### THE TASK
Update the stretch of the records from the line that contains "Screen dimensions: 1024x772" through the end of the records, changing "white bun" to "rice ball" and keeping everything else the same. Omit the pictures from your answer.

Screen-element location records
⁂
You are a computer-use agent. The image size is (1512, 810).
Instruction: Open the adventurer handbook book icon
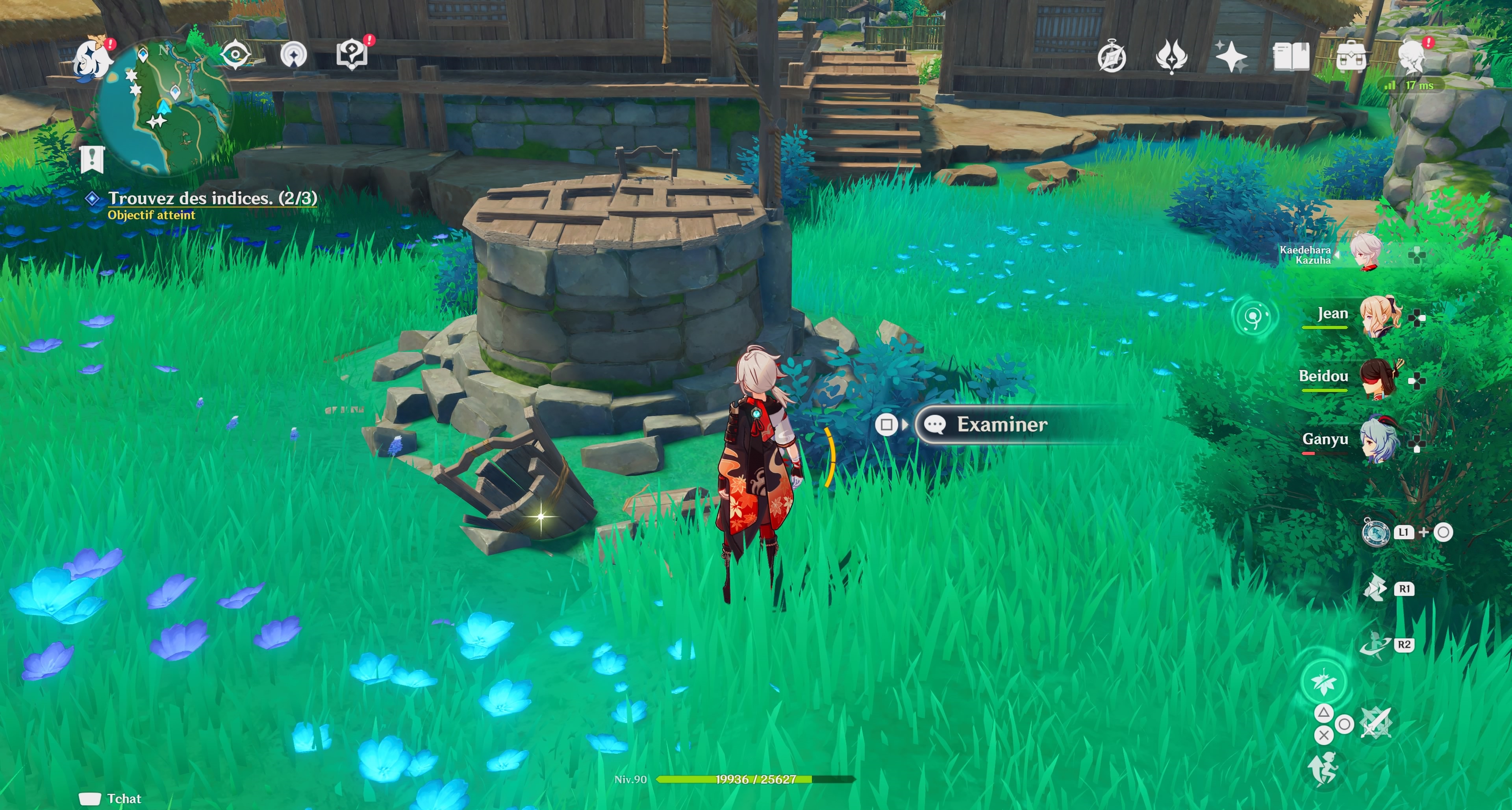pyautogui.click(x=1291, y=57)
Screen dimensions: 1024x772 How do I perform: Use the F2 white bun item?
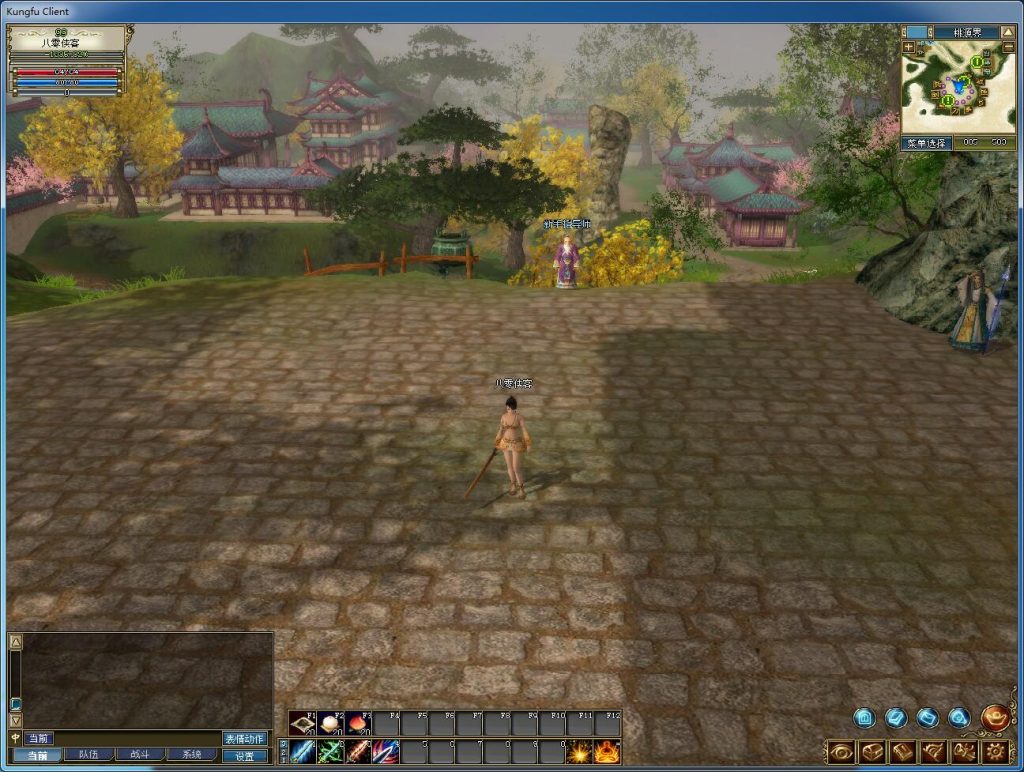coord(330,724)
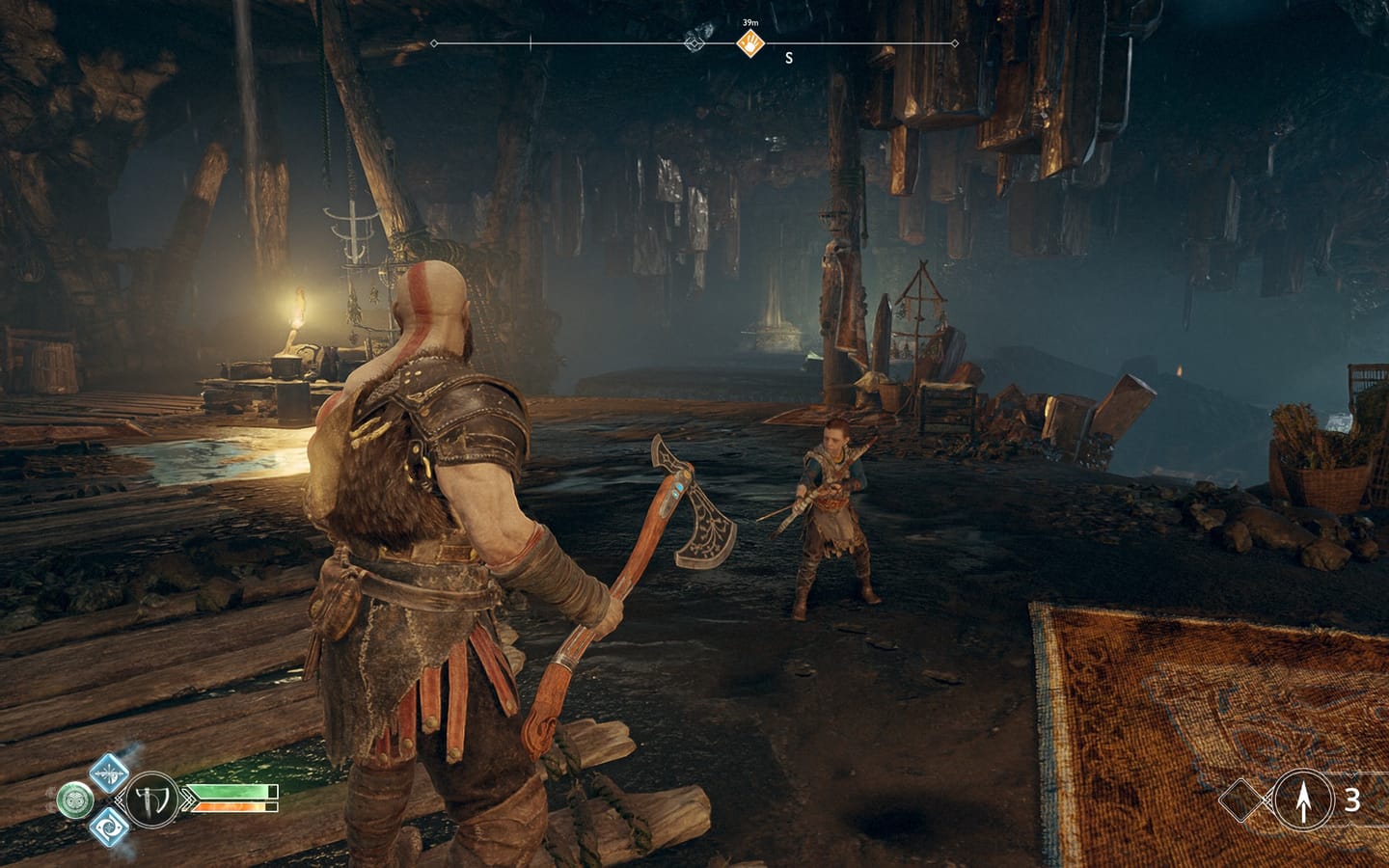Click the tick mark on the compass bar
The image size is (1389, 868).
(531, 41)
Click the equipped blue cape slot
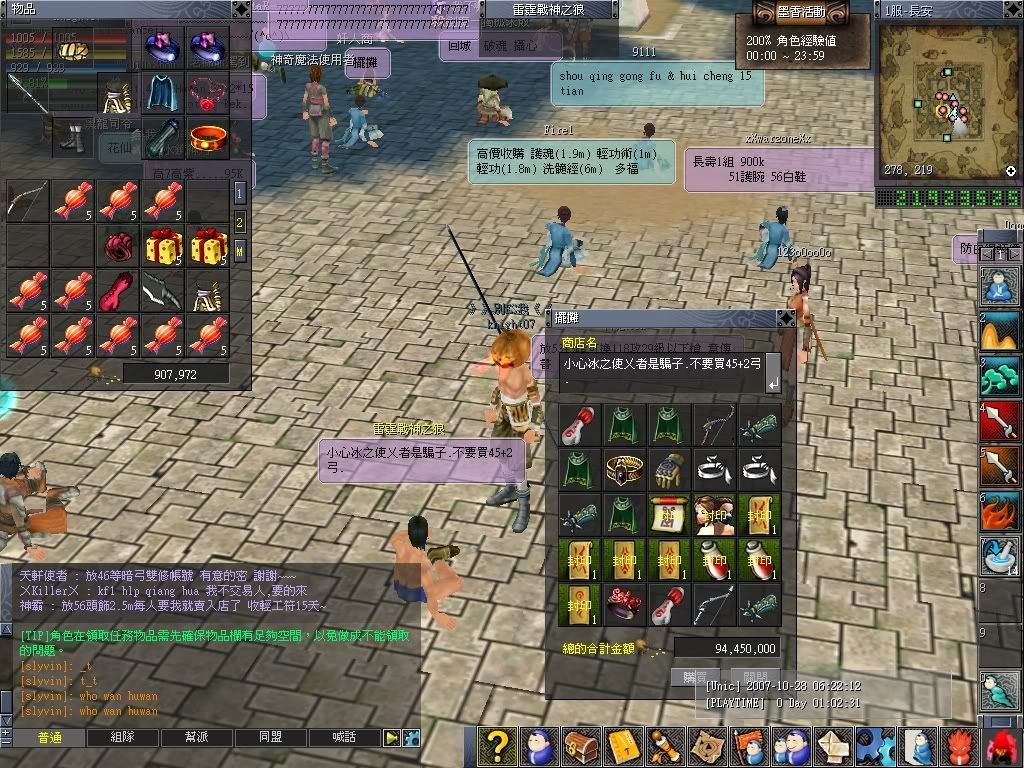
⁂
### EXERCISE ANSWER
Screen dimensions: 1024x772 How do I perform: Use the F2 rice ball item?
coord(330,724)
Click the tick mark on the compass bar
The image size is (1389, 868).
(531, 41)
Click the equipped blue cape slot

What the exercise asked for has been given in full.